A Conversation with Hunter’s Alasdhair Willis
The creative director talks festival fashion and the trick to making a heritage brand feel modern.
Alasdhair Willis has been the creative director of Hunter for six years, and in that time, he’s helped take the storied brand beyond rain boots. Though you’ll still find many iterations of the wellie, you’ll also come across boxy rubberized backpacks and slick outerwear. When Willis came to Toronto a few months ago (the brand recently opened an outpost inside Yorkdale mall), I caught up with the designer over coffee (green juice for him) at Yorkville’s Hazelton Hotel. Here’s what he had to say.
On the Evolution of Festival Fashion
“Coachella is slightly different to any other festival. There’s a go-to festival uniform that we all know in terms of denim cut-offs, boots and that sort of more boho kind of vibe. But if you take the more historic and long-lasting festivals like Glastonbury, the music and the bands have somewhat led the narrative of fashion. Now, you have the flip situation where it’s not really anything to do with the genre of music, it’s do with what is more prevalent at the time from a fashion perspective, it’s not ‘I’m a Radiohead fan, and this is how I should be dressing.’ Coachella is a disruptive opportunity for fashion. It’s quite interesting that it’s no longer the genre of music that’s driving your look but the other way around.”
On Making Heritage Modern
“When you go into a brand like Hunter, the key is understanding what is relevant from the past. Really getting hold of that and working with that. And the aspects that are no longer speak to consumers today, you’ve got to be able to leave those behind. There’s a great deal of bravery when you take on a heritage brand. People think, ‘oh you can just lean on it and regurgitate it whenever.’ That has been done by a number of brands, but the braver way to progress is about putting it forward. If you look at Hunter’s history, we’ve had a relationship with certain…pursuits of the country that are no longer a major part of the brand. Like hunting and shooting, it’s no longer a way of life of our consumer.”

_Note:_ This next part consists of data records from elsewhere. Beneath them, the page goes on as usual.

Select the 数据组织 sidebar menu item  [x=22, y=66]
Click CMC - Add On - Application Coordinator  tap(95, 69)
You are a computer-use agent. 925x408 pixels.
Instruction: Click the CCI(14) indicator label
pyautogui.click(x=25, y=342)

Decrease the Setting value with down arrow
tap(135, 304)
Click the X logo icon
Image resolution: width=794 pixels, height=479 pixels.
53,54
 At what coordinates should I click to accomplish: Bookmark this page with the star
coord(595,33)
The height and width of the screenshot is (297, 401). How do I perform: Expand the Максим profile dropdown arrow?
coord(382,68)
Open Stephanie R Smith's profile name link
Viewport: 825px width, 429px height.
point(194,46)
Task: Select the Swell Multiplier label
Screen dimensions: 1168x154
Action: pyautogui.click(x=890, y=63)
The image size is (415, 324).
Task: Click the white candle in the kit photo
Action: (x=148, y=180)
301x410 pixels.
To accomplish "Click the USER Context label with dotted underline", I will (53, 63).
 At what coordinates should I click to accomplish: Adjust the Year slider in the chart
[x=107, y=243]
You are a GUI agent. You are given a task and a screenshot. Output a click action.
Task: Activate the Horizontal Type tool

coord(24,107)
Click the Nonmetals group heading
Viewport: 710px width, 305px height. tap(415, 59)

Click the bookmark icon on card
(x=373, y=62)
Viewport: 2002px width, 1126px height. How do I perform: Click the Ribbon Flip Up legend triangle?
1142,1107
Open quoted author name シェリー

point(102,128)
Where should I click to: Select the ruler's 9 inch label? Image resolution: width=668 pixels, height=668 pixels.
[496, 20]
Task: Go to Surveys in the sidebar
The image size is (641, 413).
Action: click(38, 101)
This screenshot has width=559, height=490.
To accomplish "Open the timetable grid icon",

“I have a place in the English countryside in Worcestershire. It’s very, very beautiful and it’s enough of a distance from London to feel that escape element. Scandinavia has a similar thing, in July they all disappear to the archipelago and Canadians have their cottages on the weekends, which is a major part of the lifestyle. I have to deliver a product that can be worn in the city and the country. It’s not solely and urban brand.”
On His Work Ethic
“I can’t rest unless I feel I’ve gotten as close to perfection as possible. I’m not one of those people who can just walk out, go home and switch off. I get obsessive as well, so if there’s something that isn’t quite right, I repeat it over and over again. Does that make me a perfectionist? It’s something that I’ve always had. My first real job when I did [Wallpaper] magazine was with Tyler Brûlé. He was very, very insistent – and rightly so – on making sure that nothing left the office unless it was up to the highest standard we could possibly deliver. It’s always stuck with me. I expect that of people who work with me because it’s why you’re there, really.”